Depending on whom one believes, Mongolia’s former president Nambaryn Enkhbayar is either a champion of democracy targeted for judicial persecution by an increasingly authoritarian regime or he is a corrupt charlatan whose finely crafted portrayal of martyrdom hoodwinked Washington, the United Nations and the European Union. The evidence suggests the second view is nearer the truth and Mongolia’s Constitutional Court has upheld a General Election Commission ruling that because Enkhbayar, president from 2005 to 2009, is facing five corruption charges, he is not eligible to run in parliamentary elections on June 28. That ruling has stalled and perhaps ended Enkhbayar’s attempts at a political comeback after his defeat in the 2009 presidential election.

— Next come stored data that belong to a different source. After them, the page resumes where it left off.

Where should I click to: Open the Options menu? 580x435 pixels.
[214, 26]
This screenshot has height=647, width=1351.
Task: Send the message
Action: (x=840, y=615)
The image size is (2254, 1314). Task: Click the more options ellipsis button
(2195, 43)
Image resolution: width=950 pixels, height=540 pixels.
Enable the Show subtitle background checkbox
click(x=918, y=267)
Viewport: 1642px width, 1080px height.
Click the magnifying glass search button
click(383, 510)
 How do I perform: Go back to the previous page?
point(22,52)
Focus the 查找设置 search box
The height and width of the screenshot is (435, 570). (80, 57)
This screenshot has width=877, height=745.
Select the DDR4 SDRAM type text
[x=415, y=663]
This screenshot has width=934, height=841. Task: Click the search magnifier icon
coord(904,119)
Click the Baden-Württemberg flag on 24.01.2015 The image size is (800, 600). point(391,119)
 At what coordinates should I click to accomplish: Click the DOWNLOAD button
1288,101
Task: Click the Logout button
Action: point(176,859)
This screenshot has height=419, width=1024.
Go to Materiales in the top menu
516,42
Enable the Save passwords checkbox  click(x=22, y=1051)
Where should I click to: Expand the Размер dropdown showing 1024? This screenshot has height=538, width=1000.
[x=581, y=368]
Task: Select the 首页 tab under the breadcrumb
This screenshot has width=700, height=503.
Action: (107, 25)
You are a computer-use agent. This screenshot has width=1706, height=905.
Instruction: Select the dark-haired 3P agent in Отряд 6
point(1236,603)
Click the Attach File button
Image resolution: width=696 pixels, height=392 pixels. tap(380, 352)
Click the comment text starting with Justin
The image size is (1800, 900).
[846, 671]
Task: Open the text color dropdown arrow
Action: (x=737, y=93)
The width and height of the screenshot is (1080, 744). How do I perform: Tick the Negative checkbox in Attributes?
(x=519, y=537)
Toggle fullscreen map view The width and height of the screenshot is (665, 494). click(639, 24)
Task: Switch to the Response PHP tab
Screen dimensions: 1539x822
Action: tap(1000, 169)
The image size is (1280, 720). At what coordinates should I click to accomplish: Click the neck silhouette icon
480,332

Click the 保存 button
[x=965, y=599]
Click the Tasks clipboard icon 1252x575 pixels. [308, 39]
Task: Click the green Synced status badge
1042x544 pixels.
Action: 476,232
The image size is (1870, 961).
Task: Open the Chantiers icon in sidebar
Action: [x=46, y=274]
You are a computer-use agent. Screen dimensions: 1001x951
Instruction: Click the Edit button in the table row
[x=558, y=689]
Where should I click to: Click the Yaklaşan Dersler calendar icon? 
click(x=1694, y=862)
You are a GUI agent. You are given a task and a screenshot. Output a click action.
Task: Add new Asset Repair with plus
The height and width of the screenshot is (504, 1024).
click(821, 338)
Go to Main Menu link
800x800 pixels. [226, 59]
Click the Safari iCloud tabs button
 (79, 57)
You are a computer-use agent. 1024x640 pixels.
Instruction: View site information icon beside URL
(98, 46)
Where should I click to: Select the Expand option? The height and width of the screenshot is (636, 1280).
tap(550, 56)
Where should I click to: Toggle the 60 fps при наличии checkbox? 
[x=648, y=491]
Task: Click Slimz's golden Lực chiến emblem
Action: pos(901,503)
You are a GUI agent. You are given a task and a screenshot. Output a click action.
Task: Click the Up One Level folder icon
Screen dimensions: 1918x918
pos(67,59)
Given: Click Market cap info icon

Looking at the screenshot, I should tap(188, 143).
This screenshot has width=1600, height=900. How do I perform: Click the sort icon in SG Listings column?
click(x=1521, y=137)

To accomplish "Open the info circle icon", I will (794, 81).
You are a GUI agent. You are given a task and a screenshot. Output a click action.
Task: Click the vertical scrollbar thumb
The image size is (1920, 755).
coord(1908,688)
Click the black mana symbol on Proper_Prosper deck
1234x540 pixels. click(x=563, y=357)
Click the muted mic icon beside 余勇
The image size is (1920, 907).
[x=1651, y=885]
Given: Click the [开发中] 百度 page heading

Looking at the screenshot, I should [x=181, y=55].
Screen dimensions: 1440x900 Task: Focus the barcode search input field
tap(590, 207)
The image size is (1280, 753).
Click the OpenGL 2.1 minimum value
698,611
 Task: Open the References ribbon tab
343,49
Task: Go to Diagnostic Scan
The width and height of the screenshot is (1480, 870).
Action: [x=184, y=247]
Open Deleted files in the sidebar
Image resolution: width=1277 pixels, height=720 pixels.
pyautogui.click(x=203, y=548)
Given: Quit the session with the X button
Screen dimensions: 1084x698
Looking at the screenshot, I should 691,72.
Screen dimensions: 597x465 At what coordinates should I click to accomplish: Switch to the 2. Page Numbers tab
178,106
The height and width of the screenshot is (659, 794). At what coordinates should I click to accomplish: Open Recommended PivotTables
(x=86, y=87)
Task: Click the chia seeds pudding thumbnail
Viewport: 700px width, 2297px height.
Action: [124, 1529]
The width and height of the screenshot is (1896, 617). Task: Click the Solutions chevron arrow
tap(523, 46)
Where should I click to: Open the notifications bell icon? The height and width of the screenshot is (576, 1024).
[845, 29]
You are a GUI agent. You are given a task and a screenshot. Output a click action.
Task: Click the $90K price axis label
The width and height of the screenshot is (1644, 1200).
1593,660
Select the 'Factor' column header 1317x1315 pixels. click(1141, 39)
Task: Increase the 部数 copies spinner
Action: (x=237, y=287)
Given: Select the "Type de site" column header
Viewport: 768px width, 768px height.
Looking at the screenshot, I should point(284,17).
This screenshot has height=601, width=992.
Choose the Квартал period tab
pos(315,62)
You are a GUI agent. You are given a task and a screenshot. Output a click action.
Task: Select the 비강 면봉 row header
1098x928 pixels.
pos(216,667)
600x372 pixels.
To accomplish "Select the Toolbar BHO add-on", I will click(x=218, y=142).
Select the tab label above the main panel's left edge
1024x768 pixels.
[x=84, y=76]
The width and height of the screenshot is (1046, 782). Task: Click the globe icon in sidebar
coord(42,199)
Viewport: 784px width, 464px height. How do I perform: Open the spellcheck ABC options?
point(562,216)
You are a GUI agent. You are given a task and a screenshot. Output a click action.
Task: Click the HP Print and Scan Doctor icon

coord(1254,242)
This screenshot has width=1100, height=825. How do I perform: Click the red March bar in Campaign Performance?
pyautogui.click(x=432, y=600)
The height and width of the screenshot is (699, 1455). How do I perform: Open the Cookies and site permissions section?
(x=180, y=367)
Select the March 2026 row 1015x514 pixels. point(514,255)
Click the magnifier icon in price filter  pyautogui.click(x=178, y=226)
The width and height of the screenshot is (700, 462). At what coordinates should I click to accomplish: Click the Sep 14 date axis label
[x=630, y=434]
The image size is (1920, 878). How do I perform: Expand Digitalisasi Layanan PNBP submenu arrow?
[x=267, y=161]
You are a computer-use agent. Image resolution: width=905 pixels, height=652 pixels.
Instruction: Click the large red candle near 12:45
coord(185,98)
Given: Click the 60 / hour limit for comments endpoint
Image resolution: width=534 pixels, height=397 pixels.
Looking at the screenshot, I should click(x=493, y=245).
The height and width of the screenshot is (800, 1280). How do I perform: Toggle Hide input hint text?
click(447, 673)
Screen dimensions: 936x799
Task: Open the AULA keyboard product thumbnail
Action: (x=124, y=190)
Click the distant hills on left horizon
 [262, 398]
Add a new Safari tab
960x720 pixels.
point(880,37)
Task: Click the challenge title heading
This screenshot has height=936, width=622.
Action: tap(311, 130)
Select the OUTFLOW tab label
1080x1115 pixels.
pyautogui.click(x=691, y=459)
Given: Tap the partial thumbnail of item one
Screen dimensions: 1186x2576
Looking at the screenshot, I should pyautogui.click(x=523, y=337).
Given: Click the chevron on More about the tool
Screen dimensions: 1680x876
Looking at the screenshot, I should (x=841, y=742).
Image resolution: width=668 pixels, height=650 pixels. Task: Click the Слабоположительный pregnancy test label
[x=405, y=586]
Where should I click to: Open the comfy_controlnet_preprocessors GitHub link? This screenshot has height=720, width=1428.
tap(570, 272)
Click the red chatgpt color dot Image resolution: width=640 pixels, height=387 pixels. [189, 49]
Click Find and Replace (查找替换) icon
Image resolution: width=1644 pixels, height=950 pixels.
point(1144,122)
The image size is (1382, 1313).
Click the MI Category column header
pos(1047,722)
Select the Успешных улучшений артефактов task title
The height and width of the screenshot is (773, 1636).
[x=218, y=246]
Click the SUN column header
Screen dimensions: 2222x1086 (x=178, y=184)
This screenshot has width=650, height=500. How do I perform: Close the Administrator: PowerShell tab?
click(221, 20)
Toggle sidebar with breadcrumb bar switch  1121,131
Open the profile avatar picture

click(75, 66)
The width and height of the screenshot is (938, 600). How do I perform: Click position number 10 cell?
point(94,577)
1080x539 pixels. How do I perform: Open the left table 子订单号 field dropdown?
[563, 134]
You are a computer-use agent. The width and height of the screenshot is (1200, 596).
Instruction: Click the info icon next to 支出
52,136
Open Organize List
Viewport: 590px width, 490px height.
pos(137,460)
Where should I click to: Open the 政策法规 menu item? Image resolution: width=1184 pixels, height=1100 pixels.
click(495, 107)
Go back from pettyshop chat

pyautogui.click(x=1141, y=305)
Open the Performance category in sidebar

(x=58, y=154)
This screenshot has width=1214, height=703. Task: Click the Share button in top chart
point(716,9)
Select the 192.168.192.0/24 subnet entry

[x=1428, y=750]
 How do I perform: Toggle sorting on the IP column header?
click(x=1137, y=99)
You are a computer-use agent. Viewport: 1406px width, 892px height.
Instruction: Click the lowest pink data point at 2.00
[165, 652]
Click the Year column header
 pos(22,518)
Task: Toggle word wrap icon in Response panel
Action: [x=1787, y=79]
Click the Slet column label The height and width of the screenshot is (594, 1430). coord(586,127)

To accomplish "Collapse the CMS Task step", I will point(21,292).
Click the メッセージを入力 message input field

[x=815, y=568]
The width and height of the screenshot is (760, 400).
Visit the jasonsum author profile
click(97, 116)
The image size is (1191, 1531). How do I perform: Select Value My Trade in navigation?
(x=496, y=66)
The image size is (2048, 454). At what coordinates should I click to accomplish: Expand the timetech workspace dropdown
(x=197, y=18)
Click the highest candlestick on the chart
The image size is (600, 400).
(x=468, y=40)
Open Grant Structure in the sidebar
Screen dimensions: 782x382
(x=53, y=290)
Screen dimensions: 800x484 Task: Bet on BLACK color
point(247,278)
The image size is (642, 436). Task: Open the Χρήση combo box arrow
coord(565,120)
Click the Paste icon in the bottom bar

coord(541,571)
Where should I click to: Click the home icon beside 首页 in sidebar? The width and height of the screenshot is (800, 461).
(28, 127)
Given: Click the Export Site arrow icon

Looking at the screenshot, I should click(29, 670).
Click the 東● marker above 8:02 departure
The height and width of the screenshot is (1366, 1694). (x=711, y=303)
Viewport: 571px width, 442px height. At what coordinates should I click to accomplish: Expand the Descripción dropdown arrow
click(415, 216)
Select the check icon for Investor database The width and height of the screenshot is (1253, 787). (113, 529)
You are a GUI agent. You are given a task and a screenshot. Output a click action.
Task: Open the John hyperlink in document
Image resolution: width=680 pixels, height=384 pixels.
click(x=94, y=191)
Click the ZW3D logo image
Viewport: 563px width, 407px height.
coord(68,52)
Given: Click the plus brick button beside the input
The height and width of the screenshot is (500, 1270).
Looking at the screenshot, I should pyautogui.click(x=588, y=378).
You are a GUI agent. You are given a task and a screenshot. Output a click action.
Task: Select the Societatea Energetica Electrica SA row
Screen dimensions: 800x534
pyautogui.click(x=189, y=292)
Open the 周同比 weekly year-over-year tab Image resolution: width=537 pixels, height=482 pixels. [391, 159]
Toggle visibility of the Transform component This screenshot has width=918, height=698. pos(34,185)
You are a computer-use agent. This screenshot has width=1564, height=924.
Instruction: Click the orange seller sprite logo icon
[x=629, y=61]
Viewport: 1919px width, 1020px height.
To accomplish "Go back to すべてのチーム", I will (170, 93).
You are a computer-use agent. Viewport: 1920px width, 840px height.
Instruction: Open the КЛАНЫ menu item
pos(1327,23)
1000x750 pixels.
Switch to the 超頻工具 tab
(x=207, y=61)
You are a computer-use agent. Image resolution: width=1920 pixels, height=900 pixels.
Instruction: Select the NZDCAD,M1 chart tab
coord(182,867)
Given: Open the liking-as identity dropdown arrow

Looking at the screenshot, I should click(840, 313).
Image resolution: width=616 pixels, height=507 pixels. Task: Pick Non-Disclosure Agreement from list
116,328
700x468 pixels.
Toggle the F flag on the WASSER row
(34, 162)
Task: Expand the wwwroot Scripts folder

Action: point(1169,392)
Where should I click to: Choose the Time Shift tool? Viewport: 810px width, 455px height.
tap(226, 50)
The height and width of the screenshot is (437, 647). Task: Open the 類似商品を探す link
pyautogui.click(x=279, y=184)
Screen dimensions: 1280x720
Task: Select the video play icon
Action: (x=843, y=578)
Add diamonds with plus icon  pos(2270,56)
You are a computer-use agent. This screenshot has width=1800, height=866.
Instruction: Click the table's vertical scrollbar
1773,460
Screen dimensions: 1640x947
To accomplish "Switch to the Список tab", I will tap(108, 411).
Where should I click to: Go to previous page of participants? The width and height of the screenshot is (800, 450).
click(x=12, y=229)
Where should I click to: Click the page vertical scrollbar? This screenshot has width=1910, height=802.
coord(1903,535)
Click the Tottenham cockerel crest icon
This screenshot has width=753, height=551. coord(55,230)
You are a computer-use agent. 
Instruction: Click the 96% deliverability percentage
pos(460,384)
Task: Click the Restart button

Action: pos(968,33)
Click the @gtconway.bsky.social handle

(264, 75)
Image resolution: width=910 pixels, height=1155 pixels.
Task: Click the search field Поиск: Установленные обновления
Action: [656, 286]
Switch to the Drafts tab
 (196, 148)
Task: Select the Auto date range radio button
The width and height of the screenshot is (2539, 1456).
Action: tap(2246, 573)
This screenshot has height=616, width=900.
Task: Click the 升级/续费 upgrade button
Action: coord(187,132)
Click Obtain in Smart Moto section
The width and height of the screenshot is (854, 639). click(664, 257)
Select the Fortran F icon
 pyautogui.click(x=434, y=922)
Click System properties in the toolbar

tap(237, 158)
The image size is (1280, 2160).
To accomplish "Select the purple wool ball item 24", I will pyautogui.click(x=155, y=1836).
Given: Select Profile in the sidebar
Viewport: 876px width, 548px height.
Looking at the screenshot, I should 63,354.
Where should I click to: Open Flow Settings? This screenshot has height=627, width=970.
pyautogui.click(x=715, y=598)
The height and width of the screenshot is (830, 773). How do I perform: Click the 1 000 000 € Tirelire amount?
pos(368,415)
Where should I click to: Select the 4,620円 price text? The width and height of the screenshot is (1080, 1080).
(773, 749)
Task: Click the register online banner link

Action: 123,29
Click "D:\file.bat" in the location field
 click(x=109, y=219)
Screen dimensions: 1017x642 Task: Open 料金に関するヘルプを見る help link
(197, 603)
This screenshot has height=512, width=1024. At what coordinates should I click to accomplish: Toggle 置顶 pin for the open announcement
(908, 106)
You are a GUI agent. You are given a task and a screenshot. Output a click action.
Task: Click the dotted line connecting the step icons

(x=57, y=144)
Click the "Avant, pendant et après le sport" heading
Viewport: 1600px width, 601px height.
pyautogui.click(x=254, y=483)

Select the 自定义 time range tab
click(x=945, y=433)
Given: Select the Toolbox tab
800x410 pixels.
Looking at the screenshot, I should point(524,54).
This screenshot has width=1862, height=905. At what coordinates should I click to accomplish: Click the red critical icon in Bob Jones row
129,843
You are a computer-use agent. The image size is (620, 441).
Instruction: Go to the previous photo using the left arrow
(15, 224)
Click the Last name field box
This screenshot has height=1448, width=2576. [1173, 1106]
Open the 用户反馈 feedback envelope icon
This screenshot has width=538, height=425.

The parliamentary elections next week and presidential elections next year give every indication of being key stepping stones along Mongolia’s tumultuous transition which began when it emerged as an independent state from the collapsed Soviet Union in 1990. Since then Mongolia has struggled to create a functional democracy amid the contradictions thrown up by a rapidly changing culture. The discovery of huge mineral wealth brought hordes of mining company carpetbaggers thundering into Ulaan Bataar, seriously unsettling a traditional economy and social culture based on the semi-nomadic herding of sheep, goats and horses on the country’s vast steppeland.
Next week’s election will carry forward two significant developments on the transition road. The contest for seats in the 76-member parliament, the State Great Khural, will be fought under new rules mixing seats allocated by proportional representation and others directly elected.